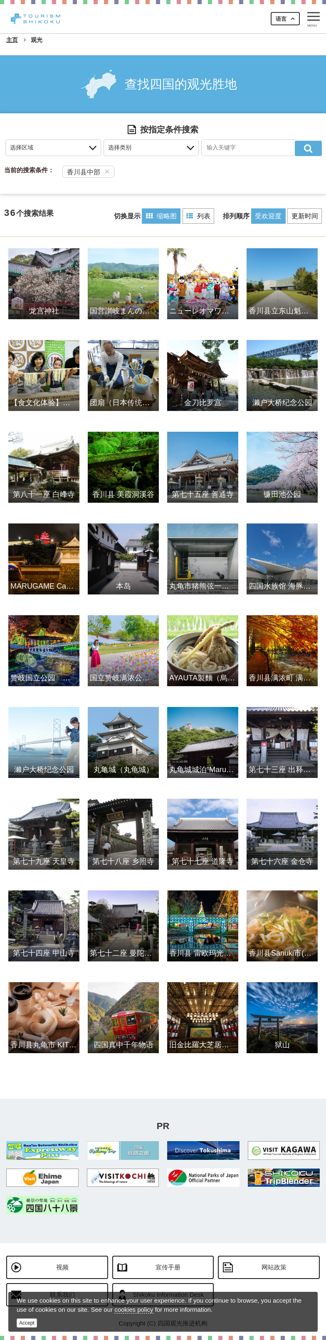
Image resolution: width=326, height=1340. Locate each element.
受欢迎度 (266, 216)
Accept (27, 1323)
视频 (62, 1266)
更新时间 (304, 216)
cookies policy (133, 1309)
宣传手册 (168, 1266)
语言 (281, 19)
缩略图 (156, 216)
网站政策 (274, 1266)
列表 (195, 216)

---

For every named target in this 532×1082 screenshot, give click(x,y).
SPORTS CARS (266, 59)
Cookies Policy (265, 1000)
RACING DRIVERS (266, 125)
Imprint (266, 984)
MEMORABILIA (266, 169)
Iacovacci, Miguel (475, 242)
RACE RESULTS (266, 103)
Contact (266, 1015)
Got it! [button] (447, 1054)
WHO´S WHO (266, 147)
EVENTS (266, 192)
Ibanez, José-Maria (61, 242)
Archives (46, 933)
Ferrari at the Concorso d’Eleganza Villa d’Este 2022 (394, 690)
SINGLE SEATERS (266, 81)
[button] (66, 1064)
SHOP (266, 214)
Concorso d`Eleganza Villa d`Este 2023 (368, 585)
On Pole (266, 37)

**Exercise directions**
Lay out the items from the line with "MEMORABILIA (266, 169)" to the line with "On Pole (266, 37)" as a numbered list, leaving out any blank lines.

**Worked answer**
1. MEMORABILIA (266, 169)
2. Iacovacci, Miguel (475, 242)
3. RACE RESULTS (266, 103)
4. Contact (266, 1015)
5. Got it! [button] (447, 1054)
6. WHO´S WHO (266, 147)
7. EVENTS (266, 192)
8. Ibanez, José-Maria (61, 242)
9. Archives (46, 933)
10. Ferrari at the Concorso d’Eleganza Villa d’Este 2022 (394, 690)
11. SINGLE SEATERS (266, 81)
12. [button] (66, 1064)
13. SHOP (266, 214)
14. Concorso d`Eleganza Villa d`Este 2023 (368, 585)
15. On Pole (266, 37)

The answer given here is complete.